The southern part of the Washington Metro's Green Line was originally designed to pass over the 11th Street Bridges to the intersection of Good Hope Road SE and Martin Luther King, Jr. Avenue SE. The site of the Anacostia Metro station at this intersection led to concerns that the Metro station would destroy the character of historic Anacostia and Fairlawn, and after pressure from the federal government Metro moved the site of the station to its current location on Howard Road SE.

==Notable establishments and place names in Fairlawn==
Two public schools, Anacostia Senior High School and Kramer Middle School, are located in Fairlawn. Naylor Road School, a private school (grades K through 8), is also in the neighborhood. The Anacostia Branch of the District of Columbia Public Library is located in Fairlawn at 1800 Good Hope Road SE.

The large Marbury Plaza apartment building complex (2300 and 2330 Good Hope Road SE) in the Fairlawn neighborhood is named for William Marbury. Naylor Road SE is named for the Naylor family, whose farm constituted much of southern and southeastern portion of Fairlawn. Good Hope Road SE is named for the town of Good Hope, D.C., founded in 1820 around a tavern located near the current intersection of Good Hope Road SE and Alabama Avenue SE.

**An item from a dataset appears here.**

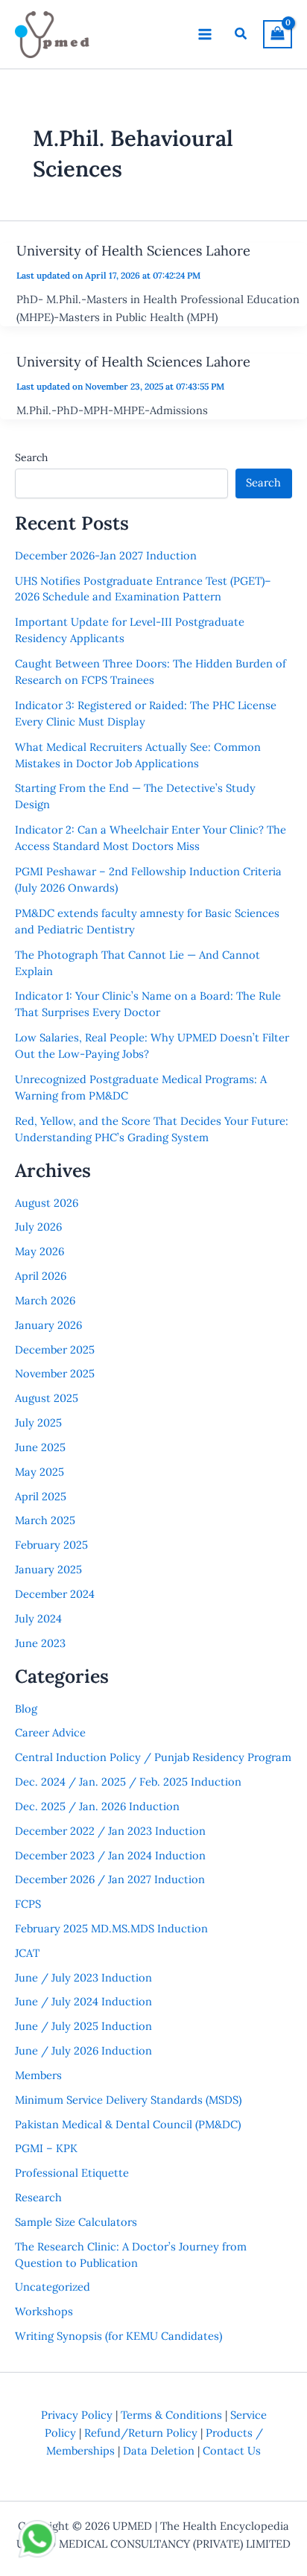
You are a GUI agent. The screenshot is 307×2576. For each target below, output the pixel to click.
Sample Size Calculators (76, 2222)
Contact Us (232, 2450)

The Anacostia Gateway building (1800 Martin Luther King, Jr. Avenue SE) was built by the District of Columbia in Fairlawn at the intersection of Martin Luther King, Jr. Avenue SE and Good Hope Road SE. As of January 2010, it houses the D.C. Department of Housing and Economic Development. The Anacostia Gateway building will be a terminus of the Anacostia Line of the DC Streetcar trolley system, under construction as of December 2009.

The easternmost portion of Fort Dupont Park runs along T Street SE, Naylor Road SE, and Altamont Place SE in the Fairlawn area. The park adjoins Fort Stanton Park at Good Hope Road SE.